Froome on Ventoux
Chris Froome and Team Sky climbing Ventoux on the bar tops.

When I lived in Ottawa I spent a a lot of my time in the saddle climbing to the top of the Champlain lookout in Gatineau Park, nearly 1000m of climbing over 20km of road with some tough vertical ascents (e.g. the infamous Pink Lake climb). Because of this I spent a lot of my riding time sitting upright with my hands on the bar tops, the standard climbing position.  When I moved to London, which is predominately flat terrain, and started training for Ironman, I quickly discovered that I could not produce nearly as much power on the aero bars as I could riding on the bar tops. Even though I was far more aerodynamic, I could not produce the same speed in this position as I could riding upright into the wind.

I started doing some digging and, as it turns out, hip angle is very important to power output. This might not seem shocking to most riders as it is well known among riders that changing the hip angle alters which muscles are recruited. Typically an upright position engages the quads while getting low engages the glutes and hamstrings. Often coaches and trainers will compensate by using the gym to strengthen all three muscle groups for optimal power output from each. Developing an impeccable spin technique also aids in sharing the load on front and back. What is not widely known is the longterm effect of riding in one position on the musculature of the body.
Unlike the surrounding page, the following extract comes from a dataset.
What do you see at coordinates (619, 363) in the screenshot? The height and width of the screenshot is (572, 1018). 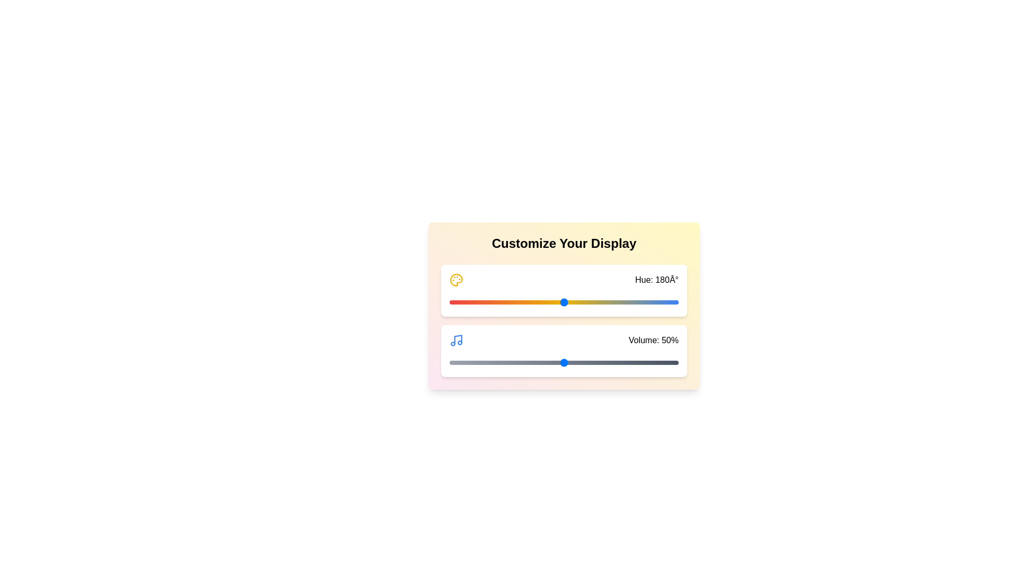 I see `the volume slider to 74%` at bounding box center [619, 363].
Regardless of which muscles are being recruited, changes in the musculature by riding in the same position all the time can have an effect on the efficiency of the muscles to produce power in that position.

If you ride in the same position all or most of the time, your body’s musculature will adapt to produce the most efficient power output in that position. When you change positions, all else remaining equal, you will not be able to produce the same power. These changes are so subtle that even a change of bike and/or minor adjustments in bike fit can see disruptions in power output.

What does this mean for the racer?

In order to be an effective racer and ride as efficiently as possible, a racer must determine what position they will be in during their races and do the majority of their training in that same position. You wouldn’t ride on the bar tops in a fast criterium so don’t ride on the bar tops during training. This is especially important during those long base hours spent on the road/track/trainer when riders want to position themselves as comfortably as possible for the long ride. Even though it may be tedious try to focus on riding on the hoods or drops during these rides. If you can’t spend the whole ride in this position, try doing it in intervals. Ride in race position for 10 minutes then take a 5 minute break in a more comfortable relaxed position. If you are doing a workout with intervals, try riding in race position during the work interval and a more comfortable position during the recovery intervals.

Whatever you do, don’t underestimate the importance of your position during training.


Heil D.P. & Whittlesy D.S. 1997. “The Relationship Between Preferred and Optimal Positioning During Submaximal Cycle Ergometry,” European Journal of Applied Physiology, 75: 160-165.